Submicrometer-thick hard amorphous carbon (a-C) and carbon nitride (CNx) films were deposited on Si and stainless steel (SS) substrates by rf magnetron sputtering (MS) and reactive MS, respectively. a-C films were synthesized by either sputtering alternating ultrathin layers of soft and hard a-C on Si or by using a Cr interlayer between a-C and SS substrate. The main purpose of this work is to investigate and to compare the nanomechanical, adhesion and nanotribological properties of the CNx and a-C films. Hardness (H) and elastic modulus (E) were obtained from indentation experiments performed with a nanoindenter using the continuous stiffness method. The H of a-C films was found to be equal to ∼25 GPa, and the corresponding values of a single-layer amorphous CNx films were found to be equal to ∼12 GPa.

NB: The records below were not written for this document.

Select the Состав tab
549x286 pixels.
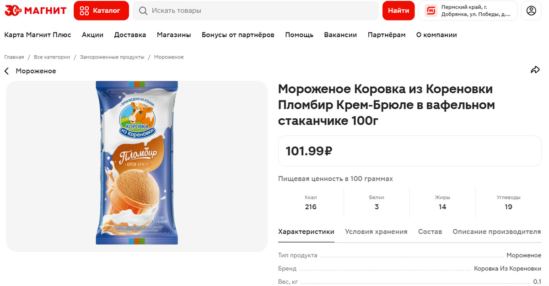(x=430, y=232)
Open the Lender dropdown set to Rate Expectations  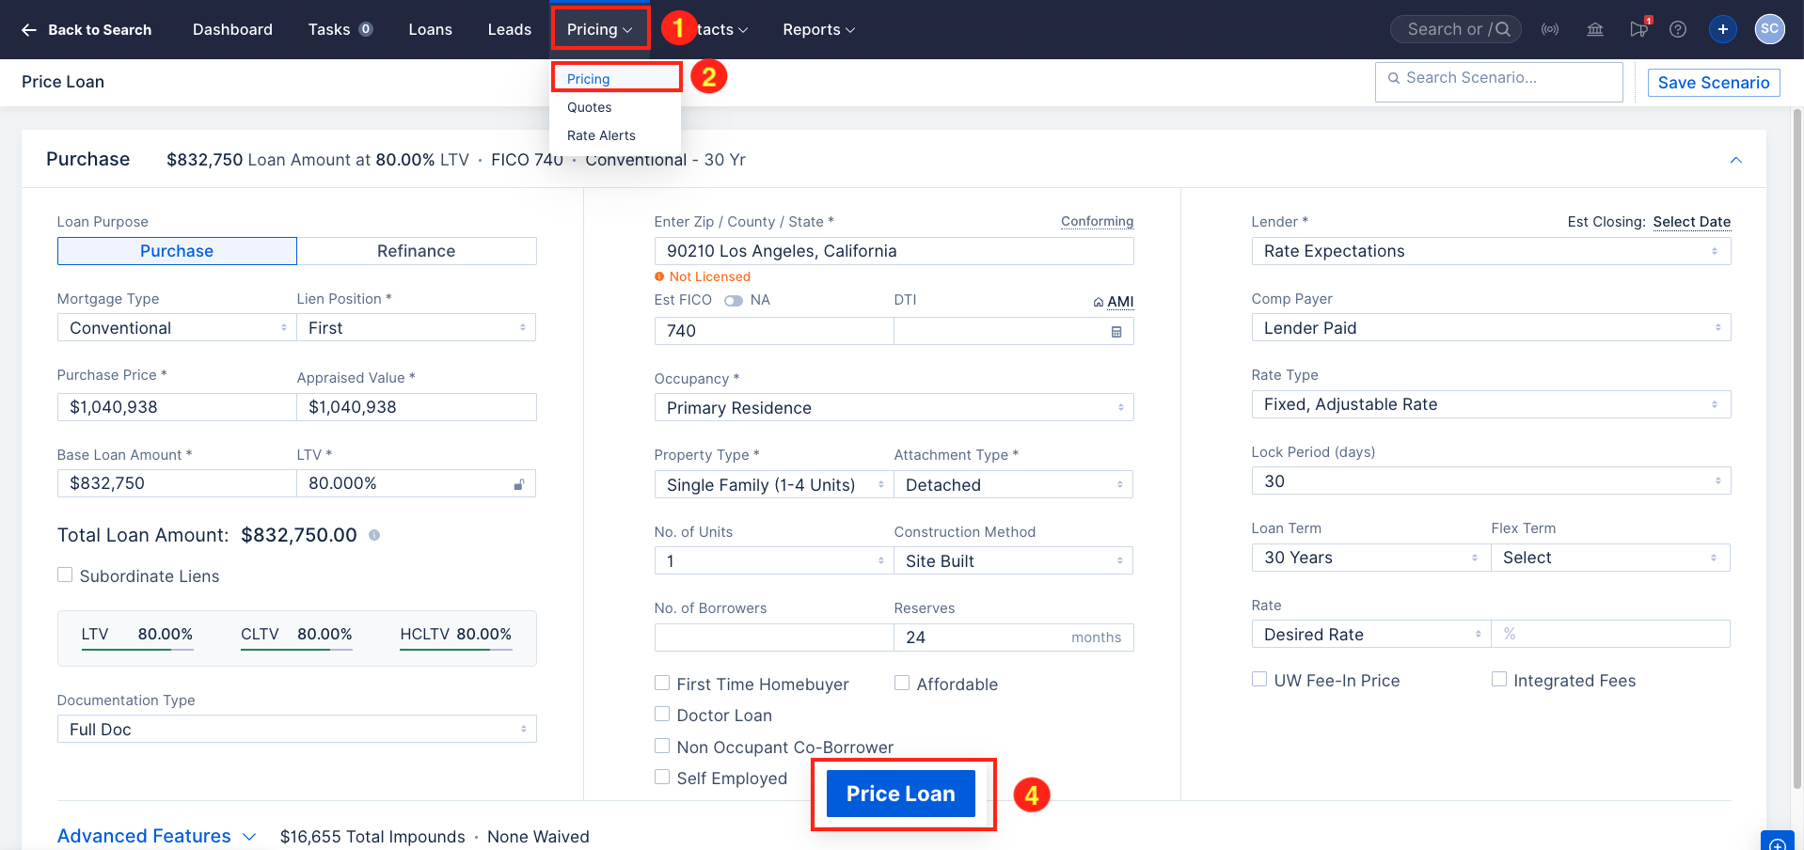1490,251
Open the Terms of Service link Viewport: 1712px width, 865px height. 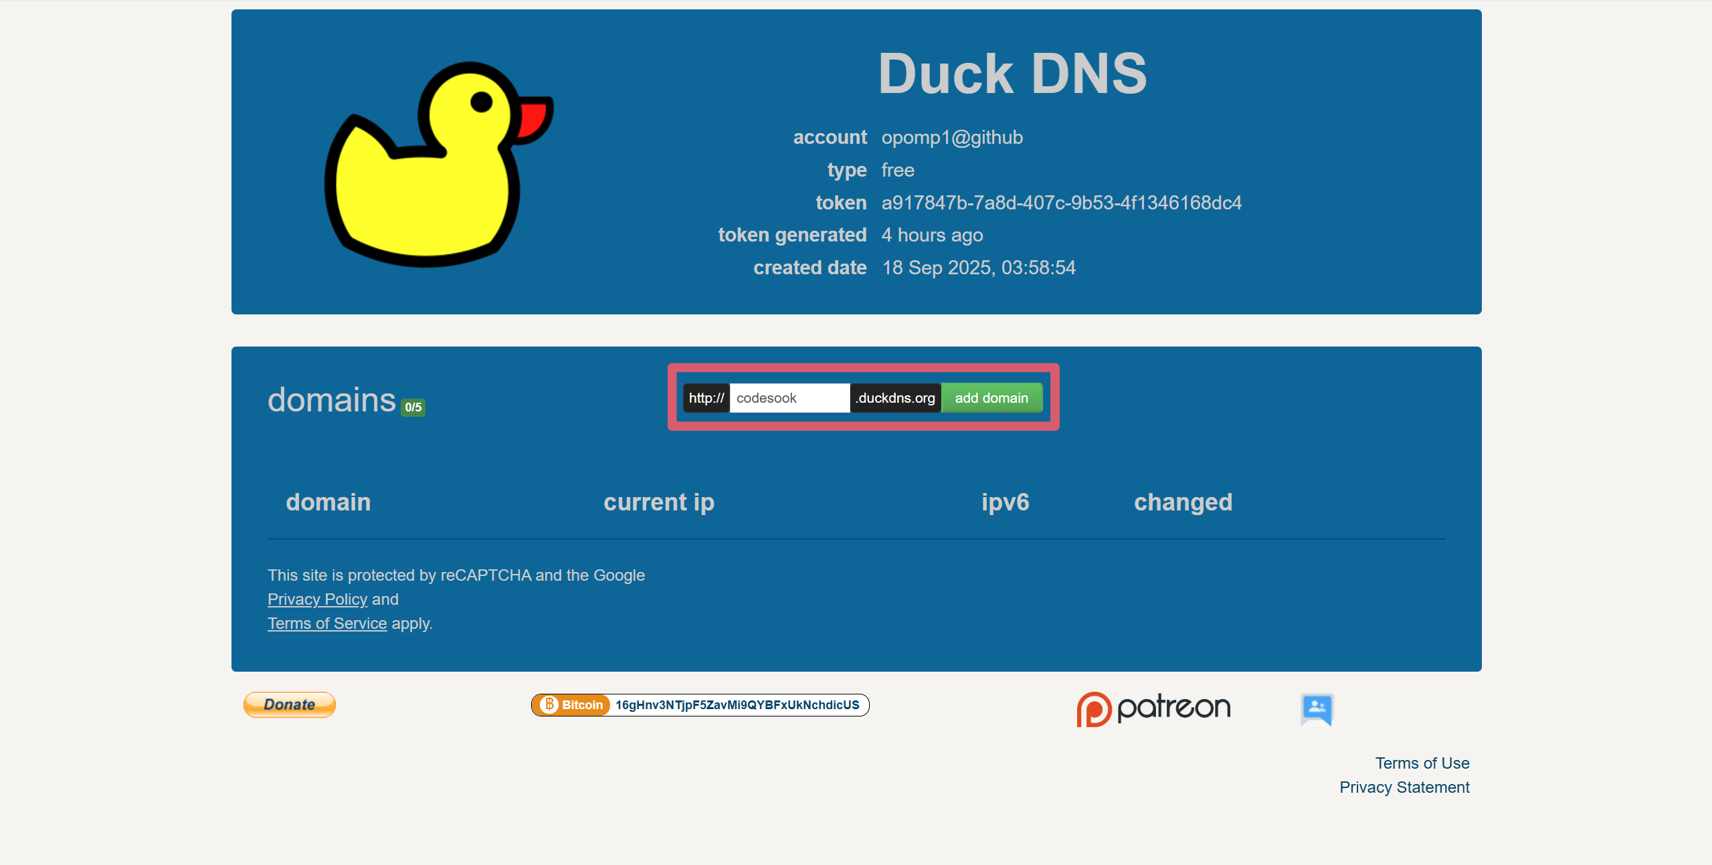tap(326, 623)
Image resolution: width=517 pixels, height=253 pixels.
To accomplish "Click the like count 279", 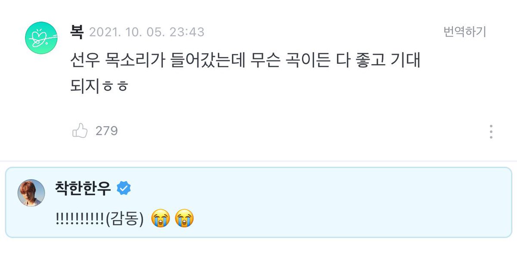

Nanoscratch tests of the films were performed by a Nano Indenter XP system with a lateral force measuring attachment. Ultralow load scratch tests were performed in the load range from 2 to 20 mN. Below 5 mN, nanoscratching showed mainly elastic behavior of the CNx and a-C films, while above 10 mN, a mixed elastic-plastic behavior was identified. Testing under a normal load of 20 mN resulted in local grooving at the film surface; however, in situ profiling of the scratch trace showed no evidence of film failure. The coefficient of friction was found to vary in the range 0.15-0.3, being lower for a-C films. The higher elastic properties, no permanent damage and higher elastic recovery under the same normal load imply that a-C films grown on both SS and Si substrates sustain higher scratch-induced stresses and can be more effective as protective coating material.